• DATA SECTION:

## START

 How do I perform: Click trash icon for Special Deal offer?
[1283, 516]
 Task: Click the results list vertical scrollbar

## END
## START

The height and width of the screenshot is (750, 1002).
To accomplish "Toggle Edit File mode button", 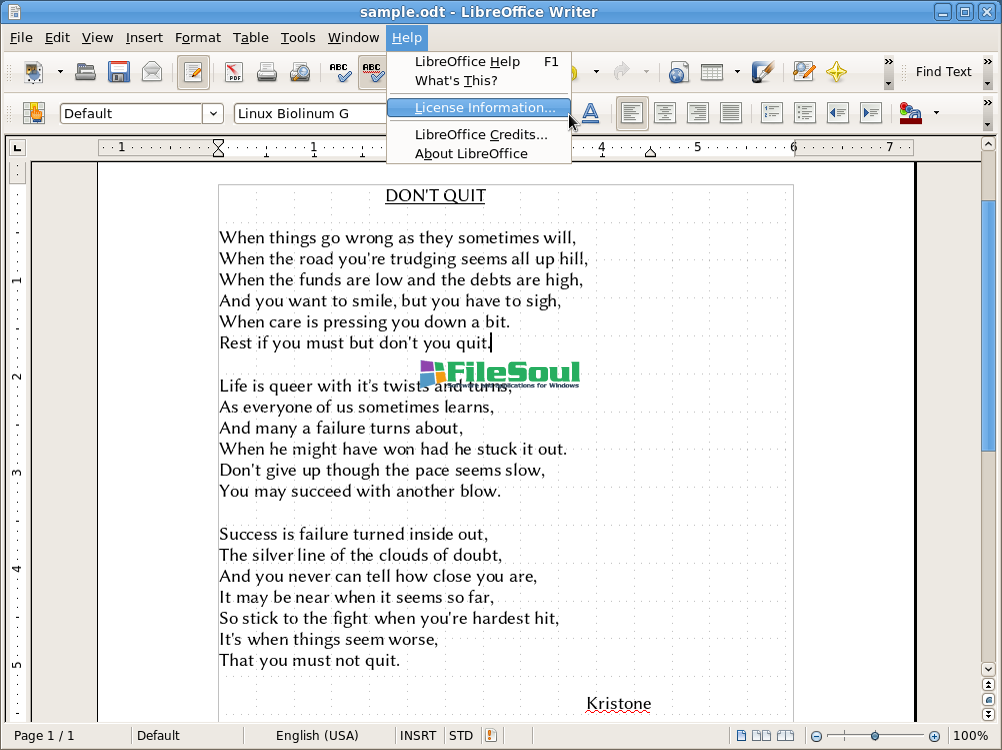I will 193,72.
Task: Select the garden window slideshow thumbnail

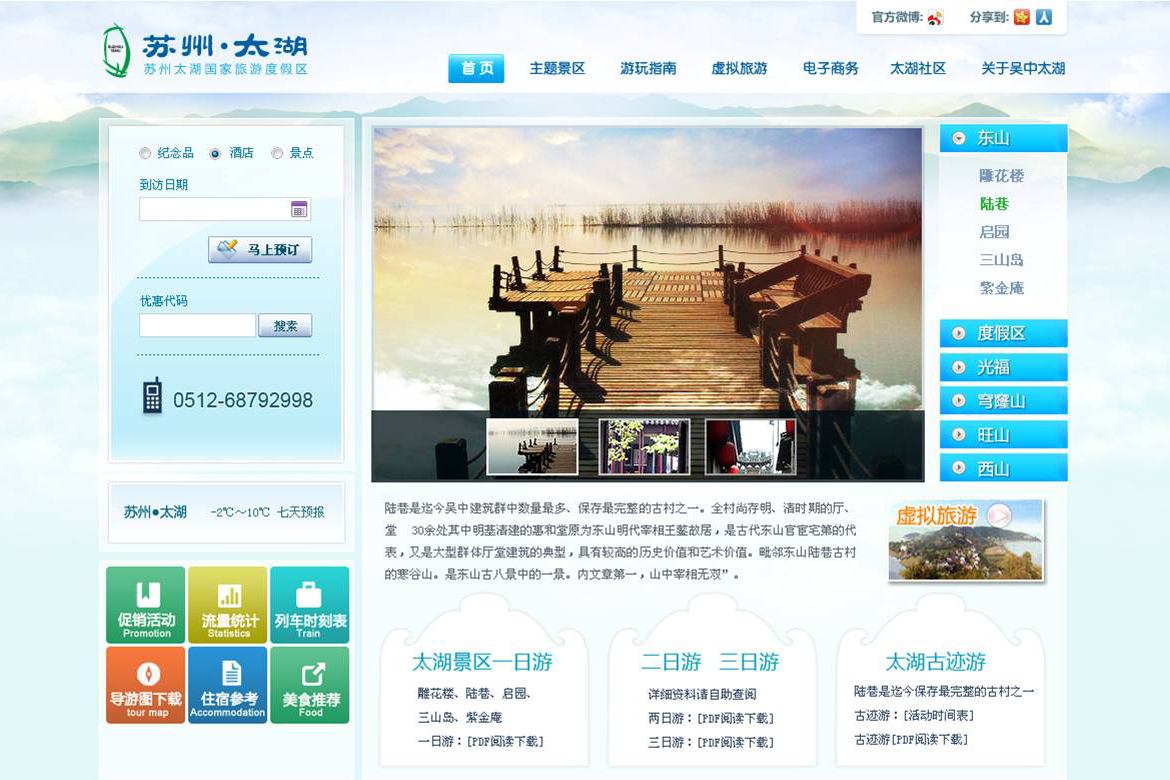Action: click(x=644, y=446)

## END
## START

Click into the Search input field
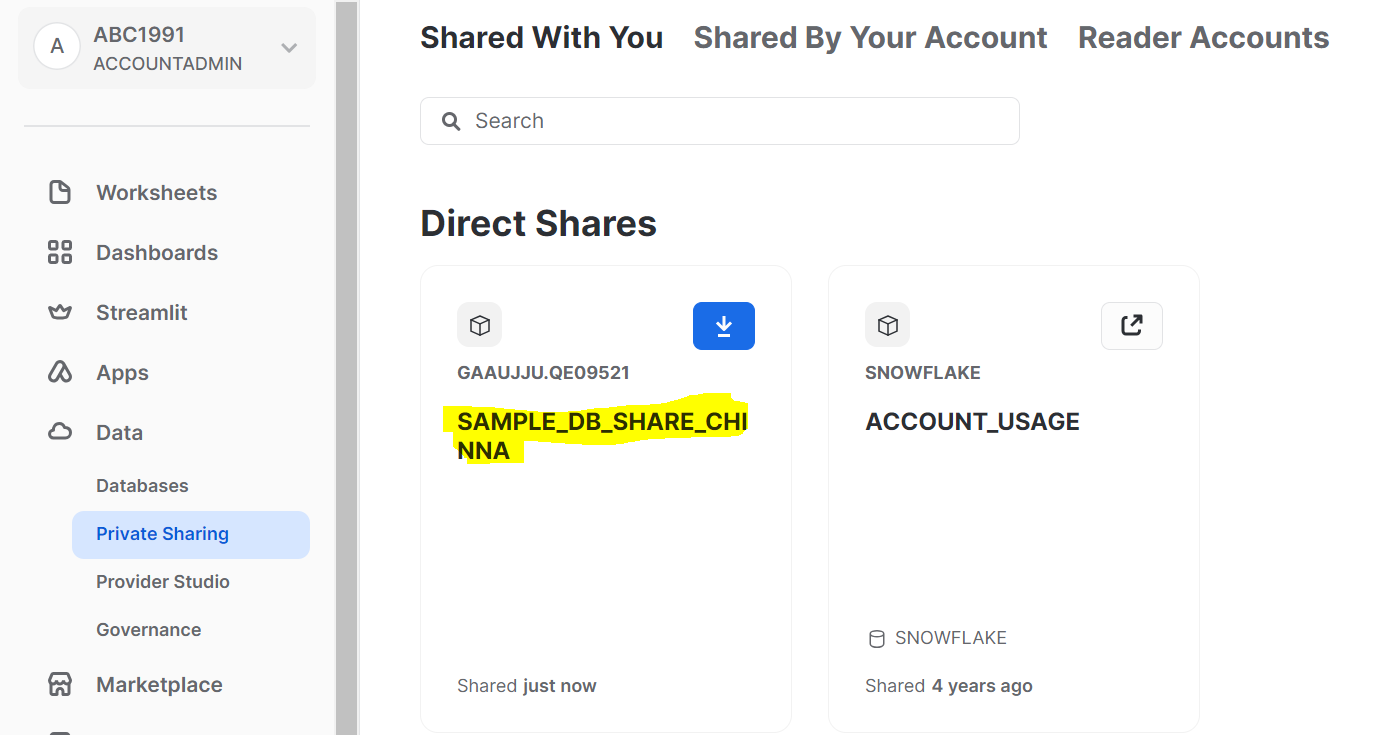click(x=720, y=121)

## END

• THE REQUEST: Which lines in the rows above contain the string "Task"? Copy each of them, and treat uppercase and lowercase as different.

• FINAL ANSWER:
 Task: Click the results list vertical scrollbar
Task: Select the garden window slideshow thumbnail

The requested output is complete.